I don’t hold it against the doctors and therapists. They could not say for sure – and hope is an important thing. Besides their summation gave us something to strive for. We enlisted Erin in a 40-hour per week regimen of physical, occupational, speech, and behavior therapy. She made strides, but the deficits did not fall away as I thought they might. In fact, as she has grown, some more pronounced today, while other hurdles have developed.
Sixteen years down this road, I’d like to report that life gets easier — but it doesn’t. We may ridicule the prevalence of shiny, happy social media posts, but who wants to process or advertise the details of a downward spiral or, even worse, the mundane hurdles and setbacks of an unfolding disorder. When asked how things are going, after a while you find yourself responding: <fine, great, never a dull moment.>
Our culture of pull up your bootstraps, American optimism conditions us to expect an upward trajectory, to project a positive change – to affirm the child is only delayed. We are taught from a young age that the longer you plug away at something, the more adept you become at doing it. A host of platitudes reinforce this: <Practice makes perfect. Keep on the sunny side. Time heals all wounds.>
I have found the single hardest thing for parents of a child with autism is just that: the passage of time. It’s not the fact that your child has a disability, that life did not turn out as planned. You digest and accept that big ticket item: <life is not fair>. Got it. It’s the daily reminders of how that platitude takes shape that trip you up — and leave you wondering, is this really still happening?
Your child gets bigger and meltdowns are no longer the sweep it under the rug variety. Your other kids get older and see their siblings and home for what it is: different and difficult. Your spouse and your marriage age, many fray, and some days you look at each other and ask how did we get here and how do we keep going?
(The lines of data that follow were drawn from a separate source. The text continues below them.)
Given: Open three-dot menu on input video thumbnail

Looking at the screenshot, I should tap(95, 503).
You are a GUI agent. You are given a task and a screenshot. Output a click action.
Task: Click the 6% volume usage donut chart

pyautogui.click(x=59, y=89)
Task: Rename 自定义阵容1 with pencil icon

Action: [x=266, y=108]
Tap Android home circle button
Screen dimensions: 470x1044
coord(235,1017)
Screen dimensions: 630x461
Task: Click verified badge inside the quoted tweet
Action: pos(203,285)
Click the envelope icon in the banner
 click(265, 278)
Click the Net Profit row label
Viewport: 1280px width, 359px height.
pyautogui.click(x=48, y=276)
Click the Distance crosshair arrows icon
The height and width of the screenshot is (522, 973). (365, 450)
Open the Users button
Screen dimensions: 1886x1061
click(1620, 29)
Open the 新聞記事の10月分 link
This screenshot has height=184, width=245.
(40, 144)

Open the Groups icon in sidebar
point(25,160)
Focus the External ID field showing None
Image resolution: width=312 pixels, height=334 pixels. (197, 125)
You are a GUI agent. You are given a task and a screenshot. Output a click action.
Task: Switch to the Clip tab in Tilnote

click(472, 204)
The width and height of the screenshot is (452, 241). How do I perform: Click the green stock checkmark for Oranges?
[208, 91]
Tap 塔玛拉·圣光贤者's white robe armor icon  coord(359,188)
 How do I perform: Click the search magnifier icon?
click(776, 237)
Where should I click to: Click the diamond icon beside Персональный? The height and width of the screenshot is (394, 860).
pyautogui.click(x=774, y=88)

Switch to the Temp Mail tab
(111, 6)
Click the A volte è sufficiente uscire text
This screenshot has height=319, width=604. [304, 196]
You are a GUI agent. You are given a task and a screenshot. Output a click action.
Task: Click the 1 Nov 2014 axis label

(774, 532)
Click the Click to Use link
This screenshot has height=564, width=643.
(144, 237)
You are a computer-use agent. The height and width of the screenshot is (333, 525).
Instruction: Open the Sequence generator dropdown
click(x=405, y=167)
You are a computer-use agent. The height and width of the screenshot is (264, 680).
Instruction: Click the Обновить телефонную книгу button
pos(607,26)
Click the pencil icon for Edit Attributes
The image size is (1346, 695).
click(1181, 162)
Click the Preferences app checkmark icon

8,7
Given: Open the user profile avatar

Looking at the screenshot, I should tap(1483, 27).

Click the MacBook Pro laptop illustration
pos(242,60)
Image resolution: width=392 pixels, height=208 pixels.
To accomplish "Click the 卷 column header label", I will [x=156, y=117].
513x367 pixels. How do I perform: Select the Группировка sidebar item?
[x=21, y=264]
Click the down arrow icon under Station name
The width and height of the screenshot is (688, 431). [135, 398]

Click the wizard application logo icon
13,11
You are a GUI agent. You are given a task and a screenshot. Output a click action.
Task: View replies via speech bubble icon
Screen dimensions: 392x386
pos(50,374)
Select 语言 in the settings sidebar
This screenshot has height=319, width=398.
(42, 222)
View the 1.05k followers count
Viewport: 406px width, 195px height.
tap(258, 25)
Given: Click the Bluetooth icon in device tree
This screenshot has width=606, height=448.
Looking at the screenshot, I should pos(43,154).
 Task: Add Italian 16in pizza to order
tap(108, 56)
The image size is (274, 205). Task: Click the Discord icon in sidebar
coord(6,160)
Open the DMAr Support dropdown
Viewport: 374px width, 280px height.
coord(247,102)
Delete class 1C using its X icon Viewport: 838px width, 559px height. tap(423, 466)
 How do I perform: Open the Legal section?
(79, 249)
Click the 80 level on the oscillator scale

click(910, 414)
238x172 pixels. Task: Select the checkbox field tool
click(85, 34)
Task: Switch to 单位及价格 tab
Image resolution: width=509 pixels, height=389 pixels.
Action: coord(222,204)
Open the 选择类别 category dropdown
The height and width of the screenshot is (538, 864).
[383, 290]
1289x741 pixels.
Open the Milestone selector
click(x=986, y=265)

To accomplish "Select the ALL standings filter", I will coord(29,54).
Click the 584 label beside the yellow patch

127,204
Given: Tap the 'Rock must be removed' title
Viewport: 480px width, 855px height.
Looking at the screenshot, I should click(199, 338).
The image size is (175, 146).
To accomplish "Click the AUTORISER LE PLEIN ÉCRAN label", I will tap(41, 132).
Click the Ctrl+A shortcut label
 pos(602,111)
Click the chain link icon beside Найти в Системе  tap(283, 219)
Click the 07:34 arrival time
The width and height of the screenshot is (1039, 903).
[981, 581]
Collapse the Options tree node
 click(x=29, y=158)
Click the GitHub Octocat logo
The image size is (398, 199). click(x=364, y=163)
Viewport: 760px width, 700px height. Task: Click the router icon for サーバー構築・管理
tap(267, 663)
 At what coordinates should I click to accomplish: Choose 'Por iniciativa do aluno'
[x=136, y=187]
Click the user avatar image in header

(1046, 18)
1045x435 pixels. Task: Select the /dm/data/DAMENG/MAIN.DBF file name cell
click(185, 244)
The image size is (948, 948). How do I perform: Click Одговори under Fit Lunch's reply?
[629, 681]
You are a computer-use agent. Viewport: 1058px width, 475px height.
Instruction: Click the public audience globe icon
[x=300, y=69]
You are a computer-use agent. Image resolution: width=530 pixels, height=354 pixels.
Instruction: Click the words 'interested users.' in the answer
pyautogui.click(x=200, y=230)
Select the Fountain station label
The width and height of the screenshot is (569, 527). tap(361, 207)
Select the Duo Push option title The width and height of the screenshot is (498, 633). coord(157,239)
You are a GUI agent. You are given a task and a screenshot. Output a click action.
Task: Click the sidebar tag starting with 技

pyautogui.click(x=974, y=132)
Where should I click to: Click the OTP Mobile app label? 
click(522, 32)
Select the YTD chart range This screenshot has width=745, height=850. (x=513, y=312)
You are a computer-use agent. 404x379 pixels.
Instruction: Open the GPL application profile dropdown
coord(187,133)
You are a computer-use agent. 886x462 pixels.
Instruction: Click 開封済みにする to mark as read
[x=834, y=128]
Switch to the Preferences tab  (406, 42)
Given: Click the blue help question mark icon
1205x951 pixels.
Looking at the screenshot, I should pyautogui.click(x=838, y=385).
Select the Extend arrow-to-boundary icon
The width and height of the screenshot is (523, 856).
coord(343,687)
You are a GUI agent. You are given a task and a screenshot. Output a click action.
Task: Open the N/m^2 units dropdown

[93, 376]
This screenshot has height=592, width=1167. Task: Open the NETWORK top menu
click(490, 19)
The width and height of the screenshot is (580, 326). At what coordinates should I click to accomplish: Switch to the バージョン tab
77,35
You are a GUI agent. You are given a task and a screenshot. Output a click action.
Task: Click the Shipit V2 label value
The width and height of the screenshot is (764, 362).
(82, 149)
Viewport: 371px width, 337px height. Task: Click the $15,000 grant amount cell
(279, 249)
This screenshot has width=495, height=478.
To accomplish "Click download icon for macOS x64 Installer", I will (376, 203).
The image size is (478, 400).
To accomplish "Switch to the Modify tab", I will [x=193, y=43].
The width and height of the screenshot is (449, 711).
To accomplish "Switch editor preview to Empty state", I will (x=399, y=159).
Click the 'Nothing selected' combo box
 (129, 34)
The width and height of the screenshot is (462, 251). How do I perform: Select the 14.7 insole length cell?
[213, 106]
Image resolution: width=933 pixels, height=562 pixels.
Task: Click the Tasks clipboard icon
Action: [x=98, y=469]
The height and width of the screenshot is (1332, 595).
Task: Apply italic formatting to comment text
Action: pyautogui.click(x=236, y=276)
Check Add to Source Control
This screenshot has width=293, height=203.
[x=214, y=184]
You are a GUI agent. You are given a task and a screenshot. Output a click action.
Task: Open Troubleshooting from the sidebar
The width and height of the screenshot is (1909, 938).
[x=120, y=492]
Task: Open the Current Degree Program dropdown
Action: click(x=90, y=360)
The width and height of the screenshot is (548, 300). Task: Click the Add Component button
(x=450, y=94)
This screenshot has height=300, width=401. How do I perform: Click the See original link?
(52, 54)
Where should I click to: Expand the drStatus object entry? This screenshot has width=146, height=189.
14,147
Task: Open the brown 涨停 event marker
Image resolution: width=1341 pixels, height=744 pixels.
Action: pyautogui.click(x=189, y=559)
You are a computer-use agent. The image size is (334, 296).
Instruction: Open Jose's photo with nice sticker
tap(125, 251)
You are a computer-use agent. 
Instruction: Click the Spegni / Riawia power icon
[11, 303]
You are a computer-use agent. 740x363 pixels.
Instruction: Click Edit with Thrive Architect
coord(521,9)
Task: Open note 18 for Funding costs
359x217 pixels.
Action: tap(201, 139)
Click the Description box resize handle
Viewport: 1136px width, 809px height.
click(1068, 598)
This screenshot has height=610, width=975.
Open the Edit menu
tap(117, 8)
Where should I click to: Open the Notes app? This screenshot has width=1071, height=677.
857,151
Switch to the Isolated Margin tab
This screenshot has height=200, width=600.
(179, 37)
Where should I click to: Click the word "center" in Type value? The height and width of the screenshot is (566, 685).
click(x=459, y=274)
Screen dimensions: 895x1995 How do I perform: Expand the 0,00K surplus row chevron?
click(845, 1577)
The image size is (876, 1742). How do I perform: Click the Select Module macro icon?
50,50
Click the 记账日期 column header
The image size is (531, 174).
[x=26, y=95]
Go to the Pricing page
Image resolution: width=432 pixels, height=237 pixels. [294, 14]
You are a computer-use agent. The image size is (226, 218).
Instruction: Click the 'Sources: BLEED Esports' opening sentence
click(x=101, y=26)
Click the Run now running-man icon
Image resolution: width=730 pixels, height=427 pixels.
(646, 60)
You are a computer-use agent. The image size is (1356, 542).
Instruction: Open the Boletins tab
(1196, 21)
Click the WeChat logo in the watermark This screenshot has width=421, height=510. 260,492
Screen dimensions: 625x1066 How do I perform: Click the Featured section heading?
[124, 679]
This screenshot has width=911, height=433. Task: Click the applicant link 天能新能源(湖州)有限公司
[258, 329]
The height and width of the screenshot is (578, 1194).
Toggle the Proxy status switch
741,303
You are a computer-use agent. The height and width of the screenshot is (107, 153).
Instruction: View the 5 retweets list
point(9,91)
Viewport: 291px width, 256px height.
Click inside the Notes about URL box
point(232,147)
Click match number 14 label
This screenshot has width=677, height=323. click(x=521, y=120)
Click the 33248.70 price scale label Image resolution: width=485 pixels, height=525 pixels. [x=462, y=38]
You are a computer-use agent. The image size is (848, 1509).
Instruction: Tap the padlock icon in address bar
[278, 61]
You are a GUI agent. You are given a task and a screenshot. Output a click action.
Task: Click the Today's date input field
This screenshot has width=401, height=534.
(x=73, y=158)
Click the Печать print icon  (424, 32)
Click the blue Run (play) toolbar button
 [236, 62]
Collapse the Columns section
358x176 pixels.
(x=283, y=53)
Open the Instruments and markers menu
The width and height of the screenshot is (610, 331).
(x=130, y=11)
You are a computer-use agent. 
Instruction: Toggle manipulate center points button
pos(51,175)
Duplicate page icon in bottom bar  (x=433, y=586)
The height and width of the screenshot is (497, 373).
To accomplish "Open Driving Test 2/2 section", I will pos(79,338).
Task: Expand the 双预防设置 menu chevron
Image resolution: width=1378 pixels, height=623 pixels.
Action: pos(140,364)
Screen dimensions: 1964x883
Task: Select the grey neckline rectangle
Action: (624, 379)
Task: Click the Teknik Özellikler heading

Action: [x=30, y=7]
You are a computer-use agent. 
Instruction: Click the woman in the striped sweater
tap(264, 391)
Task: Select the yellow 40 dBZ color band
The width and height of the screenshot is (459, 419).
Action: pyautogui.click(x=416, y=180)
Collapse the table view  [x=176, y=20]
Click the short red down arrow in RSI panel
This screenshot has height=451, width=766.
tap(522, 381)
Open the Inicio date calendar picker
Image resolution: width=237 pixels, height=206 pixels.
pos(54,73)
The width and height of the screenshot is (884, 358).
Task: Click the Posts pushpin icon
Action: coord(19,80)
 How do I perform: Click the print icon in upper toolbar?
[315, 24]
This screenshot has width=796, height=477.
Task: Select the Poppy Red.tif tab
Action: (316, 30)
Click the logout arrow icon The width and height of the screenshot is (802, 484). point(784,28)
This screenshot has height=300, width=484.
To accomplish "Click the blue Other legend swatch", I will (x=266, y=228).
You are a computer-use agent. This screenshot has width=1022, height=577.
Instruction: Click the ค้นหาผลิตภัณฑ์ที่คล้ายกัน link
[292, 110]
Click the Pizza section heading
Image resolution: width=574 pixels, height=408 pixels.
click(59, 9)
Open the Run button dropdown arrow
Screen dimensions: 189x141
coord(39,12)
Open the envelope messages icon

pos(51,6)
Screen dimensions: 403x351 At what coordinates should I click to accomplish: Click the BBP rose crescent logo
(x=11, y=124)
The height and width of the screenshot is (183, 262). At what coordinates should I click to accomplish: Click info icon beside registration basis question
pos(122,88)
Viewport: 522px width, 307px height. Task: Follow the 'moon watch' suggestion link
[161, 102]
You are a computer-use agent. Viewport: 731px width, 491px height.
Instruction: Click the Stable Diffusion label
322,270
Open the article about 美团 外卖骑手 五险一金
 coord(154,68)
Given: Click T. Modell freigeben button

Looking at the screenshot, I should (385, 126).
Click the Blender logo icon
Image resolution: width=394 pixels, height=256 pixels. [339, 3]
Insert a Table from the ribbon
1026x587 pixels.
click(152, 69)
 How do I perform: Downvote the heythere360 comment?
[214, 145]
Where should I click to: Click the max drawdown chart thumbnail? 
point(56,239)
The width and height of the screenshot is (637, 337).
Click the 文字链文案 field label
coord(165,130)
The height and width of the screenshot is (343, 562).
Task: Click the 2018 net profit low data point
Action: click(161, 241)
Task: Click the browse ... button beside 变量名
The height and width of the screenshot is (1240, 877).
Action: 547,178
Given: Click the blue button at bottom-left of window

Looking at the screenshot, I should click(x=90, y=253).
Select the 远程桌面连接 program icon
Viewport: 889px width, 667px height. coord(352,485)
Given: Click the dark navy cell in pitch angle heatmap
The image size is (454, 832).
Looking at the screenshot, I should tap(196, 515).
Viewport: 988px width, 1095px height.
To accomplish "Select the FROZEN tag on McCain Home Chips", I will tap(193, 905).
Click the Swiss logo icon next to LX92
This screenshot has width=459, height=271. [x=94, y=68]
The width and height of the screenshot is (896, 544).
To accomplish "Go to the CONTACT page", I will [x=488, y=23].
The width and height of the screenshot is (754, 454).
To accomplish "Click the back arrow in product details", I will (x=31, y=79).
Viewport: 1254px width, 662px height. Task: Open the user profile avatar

I’m beginning to understand what Emily Dickinson meant by “Hope is the thing with feathers.” Hope can feel elusive. It alights and then flies away. You barely feel it but then on the heels of your worst day something happens to make it all fall away.
The other morning at three a.m., as I begged Erin to go back to sleep, I looked up to see her struggling to pull on her sock. Suddenly she succeeded and announced: “I did it!” Ungodly hour aside, I could not help but join in the celebration: “That’s awesome,” I said. And just like that, hope returns to the picture.
Slowly you see that maybe the picture is not what you thought it to be. You come to understand that maybe independence means something different for every child and to learn that maybe the challenge for every parent is to meet them where they are, to accept where they are going and to appreciate the space between derailment and delay.
Possibly there was a grain of truth in that long-ago diagnosis. Maybe I didn’t realize what they were saying when I first heard it. Maybe I didn’t want to know. Who can say? We all hope the train is right around the bend. It’s what keeps us standing on the platform — and so grateful when it finally arrives.